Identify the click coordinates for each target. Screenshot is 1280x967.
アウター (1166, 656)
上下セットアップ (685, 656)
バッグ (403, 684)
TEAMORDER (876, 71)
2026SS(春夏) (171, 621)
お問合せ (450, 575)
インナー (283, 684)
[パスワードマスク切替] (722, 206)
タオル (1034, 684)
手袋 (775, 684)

===============

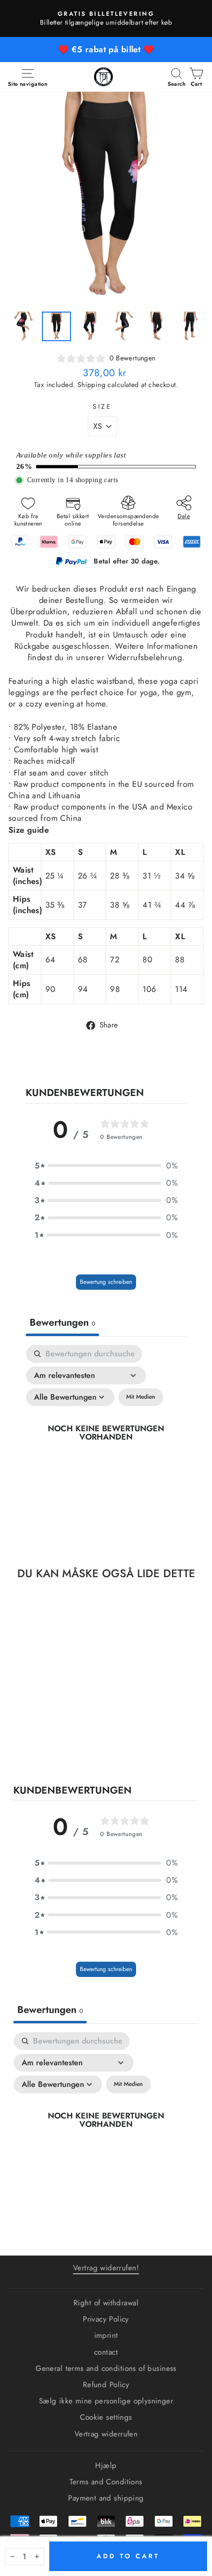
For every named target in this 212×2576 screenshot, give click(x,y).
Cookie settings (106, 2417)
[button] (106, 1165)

===============

In the listing above, find the line with "アウター (1166, 656)" and the line with "手袋 (775, 684)", then reproduce both and every line between them exactly.

TASK OUTPUT:
アウター (1166, 656)
上下セットアップ (685, 656)
バッグ (403, 684)
TEAMORDER (876, 71)
2026SS(春夏) (171, 621)
お問合せ (450, 575)
インナー (283, 684)
[パスワードマスク切替] (722, 206)
タオル (1034, 684)
手袋 (775, 684)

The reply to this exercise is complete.